Right now, we are moving the other way - towards Mongolia, which should be off of the coast of BC in perhaps 120 Million Years...


----------



## MacDoc (Nov 3, 2001)

Let's see
*Mayor Hazel.*
Voted in with 90+ percent majorities for 30 years and second best mayor in all the world by her peers.
Somehow your opinion doesn't carry much weight against those that live here....especially how framed.

••••••

*"I don't think Canadian's want......"*

65% + - currently.... 70% favour parties with strong egalitarian, social program planks in their policy statements but of course YOU know better. 

••

What Canadians are tired of is "do nothing" pols in Ottawa failing to give value for money, allowing gov to grow while failing to address numerous social issues such as public housing and ECE and continuing to hand out corporate welfare to the likes of the oil patch. They are not afraid to control predation and because much is local based there is an "in your face" aspect to being held accountable at the community level.

One reason the Nordic countries succeed is the balance of economic power between communities and central gov is about equal.
In Canada it's about as far as possible from equal.

■ RECORDED INFORMATION:
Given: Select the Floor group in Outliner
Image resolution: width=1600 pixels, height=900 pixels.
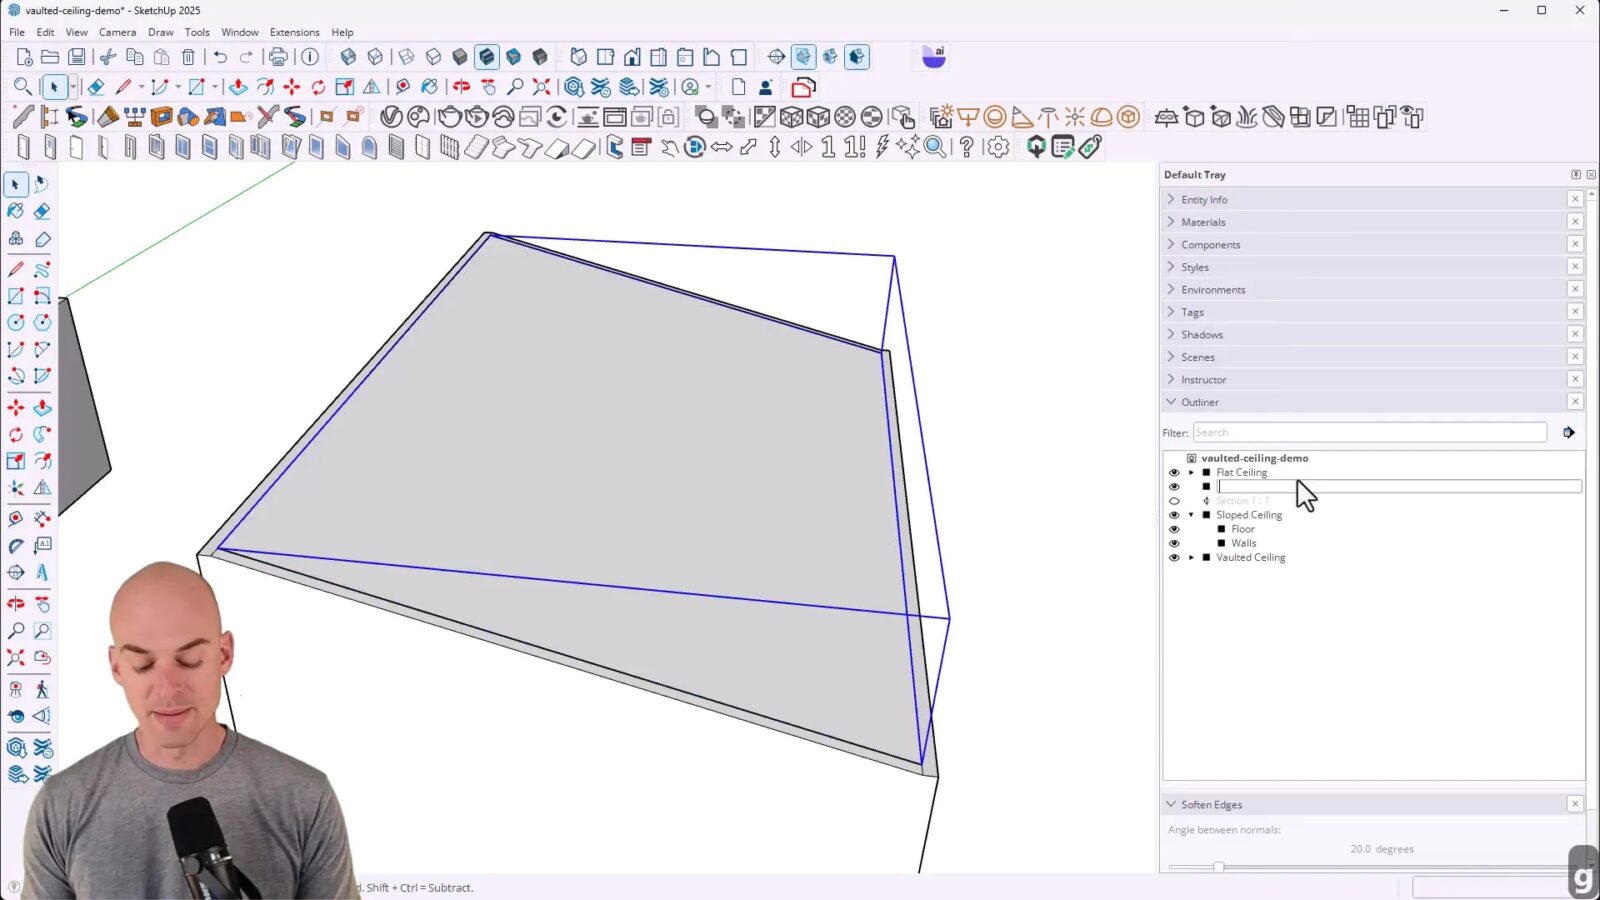Looking at the screenshot, I should [x=1243, y=529].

■ EXERCISE GOAL: Extract from the forum thread, word for word, the passage starting with "65% + - currently...." and going on through "the community level.". The listing comes from a separate source unrelated to the forum thread.

■ EXERCISE SOLUTION:
65% + - currently.... 70% favour parties with strong egalitarian, social program planks in their policy statements but of course YOU know better. 

••

What Canadians are tired of is "do nothing" pols in Ottawa failing to give value for money, allowing gov to grow while failing to address numerous social issues such as public housing and ECE and continuing to hand out corporate welfare to the likes of the oil patch. They are not afraid to control predation and because much is local based there is an "in your face" aspect to being held accountable at the community level.